▼▼▼

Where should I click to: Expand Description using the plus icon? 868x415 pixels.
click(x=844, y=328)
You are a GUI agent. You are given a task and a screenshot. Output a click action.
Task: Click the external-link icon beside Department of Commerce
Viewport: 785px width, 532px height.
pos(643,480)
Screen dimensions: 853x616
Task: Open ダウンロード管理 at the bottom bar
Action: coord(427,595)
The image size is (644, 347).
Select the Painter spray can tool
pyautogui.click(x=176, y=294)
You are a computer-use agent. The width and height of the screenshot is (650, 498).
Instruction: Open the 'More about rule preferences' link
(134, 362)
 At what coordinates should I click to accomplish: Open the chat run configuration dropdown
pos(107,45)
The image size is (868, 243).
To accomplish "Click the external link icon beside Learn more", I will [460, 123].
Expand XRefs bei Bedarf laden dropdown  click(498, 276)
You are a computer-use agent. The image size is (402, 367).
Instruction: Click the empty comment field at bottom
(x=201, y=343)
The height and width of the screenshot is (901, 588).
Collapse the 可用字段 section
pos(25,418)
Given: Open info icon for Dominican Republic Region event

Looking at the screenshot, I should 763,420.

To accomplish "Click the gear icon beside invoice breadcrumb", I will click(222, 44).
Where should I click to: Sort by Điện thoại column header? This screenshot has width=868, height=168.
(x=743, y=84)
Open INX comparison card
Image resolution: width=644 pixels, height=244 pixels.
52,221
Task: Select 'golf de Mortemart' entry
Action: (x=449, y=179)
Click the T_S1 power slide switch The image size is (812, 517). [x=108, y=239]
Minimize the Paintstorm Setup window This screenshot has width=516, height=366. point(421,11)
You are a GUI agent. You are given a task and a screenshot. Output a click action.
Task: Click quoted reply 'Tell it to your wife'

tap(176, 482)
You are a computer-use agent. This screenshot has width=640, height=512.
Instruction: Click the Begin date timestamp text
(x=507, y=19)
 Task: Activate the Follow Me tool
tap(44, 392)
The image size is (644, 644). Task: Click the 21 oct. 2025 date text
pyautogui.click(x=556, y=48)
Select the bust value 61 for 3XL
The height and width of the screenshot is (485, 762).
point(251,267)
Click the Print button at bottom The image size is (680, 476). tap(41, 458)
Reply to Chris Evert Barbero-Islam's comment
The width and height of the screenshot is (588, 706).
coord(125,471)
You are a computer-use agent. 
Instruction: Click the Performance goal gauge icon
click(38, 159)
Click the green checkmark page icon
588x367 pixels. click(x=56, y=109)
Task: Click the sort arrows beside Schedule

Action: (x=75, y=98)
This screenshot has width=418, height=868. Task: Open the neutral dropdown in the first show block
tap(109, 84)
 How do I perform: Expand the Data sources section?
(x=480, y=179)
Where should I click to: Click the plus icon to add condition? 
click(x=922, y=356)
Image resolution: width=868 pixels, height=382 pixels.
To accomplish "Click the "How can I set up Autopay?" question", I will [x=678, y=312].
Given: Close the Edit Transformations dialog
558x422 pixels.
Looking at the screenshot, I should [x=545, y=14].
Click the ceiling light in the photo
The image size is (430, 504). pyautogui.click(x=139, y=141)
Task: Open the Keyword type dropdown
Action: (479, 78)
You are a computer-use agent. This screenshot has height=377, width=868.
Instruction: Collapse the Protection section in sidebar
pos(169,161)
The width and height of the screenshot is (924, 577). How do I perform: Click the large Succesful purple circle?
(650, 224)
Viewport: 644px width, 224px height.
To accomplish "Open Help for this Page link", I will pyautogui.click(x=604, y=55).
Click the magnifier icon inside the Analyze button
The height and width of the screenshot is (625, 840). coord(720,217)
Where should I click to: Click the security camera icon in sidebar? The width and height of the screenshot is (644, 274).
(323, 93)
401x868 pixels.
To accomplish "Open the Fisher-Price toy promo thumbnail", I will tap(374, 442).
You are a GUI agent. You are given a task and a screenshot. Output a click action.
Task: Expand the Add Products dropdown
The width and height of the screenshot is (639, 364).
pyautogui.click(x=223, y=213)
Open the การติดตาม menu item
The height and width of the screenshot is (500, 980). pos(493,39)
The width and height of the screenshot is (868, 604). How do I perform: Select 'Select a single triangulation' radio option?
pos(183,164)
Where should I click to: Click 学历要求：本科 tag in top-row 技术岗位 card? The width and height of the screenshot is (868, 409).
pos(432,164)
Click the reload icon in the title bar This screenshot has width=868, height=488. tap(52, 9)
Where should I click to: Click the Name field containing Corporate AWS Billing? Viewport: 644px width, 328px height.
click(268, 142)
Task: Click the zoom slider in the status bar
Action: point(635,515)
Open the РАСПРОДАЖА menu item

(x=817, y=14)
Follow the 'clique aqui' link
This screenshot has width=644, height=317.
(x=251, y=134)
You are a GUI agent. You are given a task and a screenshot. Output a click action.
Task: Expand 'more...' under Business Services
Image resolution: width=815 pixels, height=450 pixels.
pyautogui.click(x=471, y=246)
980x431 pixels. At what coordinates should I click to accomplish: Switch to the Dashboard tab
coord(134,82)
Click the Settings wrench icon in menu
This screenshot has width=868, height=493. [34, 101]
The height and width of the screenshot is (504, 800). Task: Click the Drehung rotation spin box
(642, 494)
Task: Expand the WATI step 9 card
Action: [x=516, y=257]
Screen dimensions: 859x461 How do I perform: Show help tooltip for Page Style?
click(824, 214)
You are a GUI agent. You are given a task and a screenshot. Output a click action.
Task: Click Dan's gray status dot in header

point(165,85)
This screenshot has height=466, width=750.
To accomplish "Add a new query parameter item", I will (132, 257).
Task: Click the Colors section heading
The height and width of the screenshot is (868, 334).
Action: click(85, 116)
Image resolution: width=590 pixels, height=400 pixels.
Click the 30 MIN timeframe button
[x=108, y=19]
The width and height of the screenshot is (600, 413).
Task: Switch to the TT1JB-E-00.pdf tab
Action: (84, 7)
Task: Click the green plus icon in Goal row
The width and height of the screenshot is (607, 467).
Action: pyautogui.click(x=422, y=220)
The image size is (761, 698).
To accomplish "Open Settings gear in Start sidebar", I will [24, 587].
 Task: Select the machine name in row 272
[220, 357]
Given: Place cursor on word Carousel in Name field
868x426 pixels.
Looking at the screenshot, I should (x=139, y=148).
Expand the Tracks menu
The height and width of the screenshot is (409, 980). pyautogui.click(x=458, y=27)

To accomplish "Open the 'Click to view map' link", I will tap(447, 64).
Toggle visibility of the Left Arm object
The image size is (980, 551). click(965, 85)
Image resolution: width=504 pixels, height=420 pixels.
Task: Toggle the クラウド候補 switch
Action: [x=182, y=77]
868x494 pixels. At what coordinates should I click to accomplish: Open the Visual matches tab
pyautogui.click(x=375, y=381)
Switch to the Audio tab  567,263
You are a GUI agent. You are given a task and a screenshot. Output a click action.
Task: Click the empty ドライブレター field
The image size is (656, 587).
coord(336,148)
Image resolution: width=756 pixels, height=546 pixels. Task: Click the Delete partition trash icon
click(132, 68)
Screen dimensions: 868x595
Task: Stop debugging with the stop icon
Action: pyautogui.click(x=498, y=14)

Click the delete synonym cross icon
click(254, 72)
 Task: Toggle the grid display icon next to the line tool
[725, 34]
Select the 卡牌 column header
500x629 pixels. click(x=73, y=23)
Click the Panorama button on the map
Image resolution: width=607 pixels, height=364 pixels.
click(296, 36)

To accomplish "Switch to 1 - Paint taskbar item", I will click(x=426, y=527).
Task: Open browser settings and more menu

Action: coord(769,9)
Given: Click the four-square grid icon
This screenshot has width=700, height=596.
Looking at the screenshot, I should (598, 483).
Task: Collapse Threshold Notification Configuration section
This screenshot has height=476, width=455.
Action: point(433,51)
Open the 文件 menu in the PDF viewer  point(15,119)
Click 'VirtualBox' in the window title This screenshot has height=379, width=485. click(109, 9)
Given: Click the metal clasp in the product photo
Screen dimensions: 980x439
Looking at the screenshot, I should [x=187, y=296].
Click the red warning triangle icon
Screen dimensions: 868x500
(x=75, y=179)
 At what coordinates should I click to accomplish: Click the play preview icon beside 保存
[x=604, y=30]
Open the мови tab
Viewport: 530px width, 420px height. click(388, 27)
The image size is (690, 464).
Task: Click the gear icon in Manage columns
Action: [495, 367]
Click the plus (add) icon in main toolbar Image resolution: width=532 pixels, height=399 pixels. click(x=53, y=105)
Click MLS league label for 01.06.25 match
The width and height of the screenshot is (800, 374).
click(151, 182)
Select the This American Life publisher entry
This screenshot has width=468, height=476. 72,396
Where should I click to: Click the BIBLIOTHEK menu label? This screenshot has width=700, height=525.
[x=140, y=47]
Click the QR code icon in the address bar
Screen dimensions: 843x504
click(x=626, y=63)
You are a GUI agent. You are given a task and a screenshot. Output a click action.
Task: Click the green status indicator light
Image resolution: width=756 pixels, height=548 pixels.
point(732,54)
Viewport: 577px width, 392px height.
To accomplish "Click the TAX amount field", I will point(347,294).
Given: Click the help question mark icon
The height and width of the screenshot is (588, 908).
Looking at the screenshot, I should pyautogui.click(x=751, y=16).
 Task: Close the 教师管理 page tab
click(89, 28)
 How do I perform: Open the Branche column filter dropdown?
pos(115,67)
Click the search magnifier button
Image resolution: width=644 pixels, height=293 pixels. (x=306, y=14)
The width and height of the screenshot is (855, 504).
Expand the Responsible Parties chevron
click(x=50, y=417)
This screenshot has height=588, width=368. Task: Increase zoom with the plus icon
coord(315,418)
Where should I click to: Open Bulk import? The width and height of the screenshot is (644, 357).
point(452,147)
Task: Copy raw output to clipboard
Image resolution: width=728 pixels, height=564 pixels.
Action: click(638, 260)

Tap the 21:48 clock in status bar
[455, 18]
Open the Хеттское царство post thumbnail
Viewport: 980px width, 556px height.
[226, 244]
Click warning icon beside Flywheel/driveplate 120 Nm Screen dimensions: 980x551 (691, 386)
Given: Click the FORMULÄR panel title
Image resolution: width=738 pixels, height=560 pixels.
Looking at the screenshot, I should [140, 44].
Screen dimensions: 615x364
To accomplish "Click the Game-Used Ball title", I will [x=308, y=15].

▲▲▲

-- Try it --
Your output should be the lines from the one with "Image resolution: width=738" through the end of the records above, copied exactly.

-- Completed task --
Image resolution: width=738 pixels, height=560 pixels.
Looking at the screenshot, I should [140, 44].
Screen dimensions: 615x364
To accomplish "Click the Game-Used Ball title", I will [x=308, y=15].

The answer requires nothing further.